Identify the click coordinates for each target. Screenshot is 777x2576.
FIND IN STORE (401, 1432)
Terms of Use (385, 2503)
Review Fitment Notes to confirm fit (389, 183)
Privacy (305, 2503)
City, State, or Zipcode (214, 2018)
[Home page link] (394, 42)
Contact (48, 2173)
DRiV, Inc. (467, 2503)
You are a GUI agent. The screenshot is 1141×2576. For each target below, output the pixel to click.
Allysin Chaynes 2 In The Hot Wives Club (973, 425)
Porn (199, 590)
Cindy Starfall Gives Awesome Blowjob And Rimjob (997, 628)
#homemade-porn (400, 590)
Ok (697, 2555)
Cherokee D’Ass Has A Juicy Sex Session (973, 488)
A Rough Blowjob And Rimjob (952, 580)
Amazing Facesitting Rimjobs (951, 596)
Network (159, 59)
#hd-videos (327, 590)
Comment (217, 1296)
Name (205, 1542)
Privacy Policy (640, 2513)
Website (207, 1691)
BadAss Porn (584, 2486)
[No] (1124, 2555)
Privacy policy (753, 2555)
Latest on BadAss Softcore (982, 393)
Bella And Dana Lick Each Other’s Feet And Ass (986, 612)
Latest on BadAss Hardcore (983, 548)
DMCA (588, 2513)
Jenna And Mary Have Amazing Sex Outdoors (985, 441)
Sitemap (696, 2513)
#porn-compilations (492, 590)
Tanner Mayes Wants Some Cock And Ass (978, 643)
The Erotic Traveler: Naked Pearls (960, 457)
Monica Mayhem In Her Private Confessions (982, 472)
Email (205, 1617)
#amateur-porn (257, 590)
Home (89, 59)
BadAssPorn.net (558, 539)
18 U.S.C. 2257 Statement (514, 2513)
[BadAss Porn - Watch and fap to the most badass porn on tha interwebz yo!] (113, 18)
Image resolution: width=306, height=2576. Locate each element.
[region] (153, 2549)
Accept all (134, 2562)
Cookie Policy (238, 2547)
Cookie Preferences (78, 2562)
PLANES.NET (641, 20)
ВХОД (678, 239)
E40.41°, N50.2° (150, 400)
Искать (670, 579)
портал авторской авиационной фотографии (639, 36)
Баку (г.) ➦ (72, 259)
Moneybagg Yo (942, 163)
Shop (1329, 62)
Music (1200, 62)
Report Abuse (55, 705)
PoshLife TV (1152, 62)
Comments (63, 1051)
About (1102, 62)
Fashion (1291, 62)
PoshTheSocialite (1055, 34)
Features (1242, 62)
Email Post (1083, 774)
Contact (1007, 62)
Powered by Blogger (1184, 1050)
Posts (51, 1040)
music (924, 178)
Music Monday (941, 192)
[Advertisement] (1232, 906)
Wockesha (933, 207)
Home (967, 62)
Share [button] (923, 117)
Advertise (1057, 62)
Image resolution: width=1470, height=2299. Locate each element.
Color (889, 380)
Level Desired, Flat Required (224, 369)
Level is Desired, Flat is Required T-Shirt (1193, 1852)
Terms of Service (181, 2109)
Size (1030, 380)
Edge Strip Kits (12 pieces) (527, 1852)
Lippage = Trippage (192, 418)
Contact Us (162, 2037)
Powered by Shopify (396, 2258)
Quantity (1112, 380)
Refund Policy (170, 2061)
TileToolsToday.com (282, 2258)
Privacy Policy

_ _ _ _ _

## ACTION ITEM
Above are the records; repeat exactly the lines from the one holding "Moneybagg Yo (942, 163)" down to the one holding "Terms of Service (181, 2109)", end lines included.

## WRITTEN ANSWER
Moneybagg Yo (942, 163)
Shop (1329, 62)
Music (1200, 62)
Report Abuse (55, 705)
PoshLife TV (1152, 62)
Comments (63, 1051)
About (1102, 62)
Fashion (1291, 62)
PoshTheSocialite (1055, 34)
Features (1242, 62)
Email Post (1083, 774)
Contact (1007, 62)
Powered by Blogger (1184, 1050)
Posts (51, 1040)
music (924, 178)
Music Monday (941, 192)
[Advertisement] (1232, 906)
Wockesha (933, 207)
Home (967, 62)
Share [button] (923, 117)
Advertise (1057, 62)
Image resolution: width=1470, height=2299. Locate each element.
Color (889, 380)
Level Desired, Flat Required (224, 369)
Level is Desired, Flat is Required T-Shirt (1193, 1852)
Terms of Service (181, 2109)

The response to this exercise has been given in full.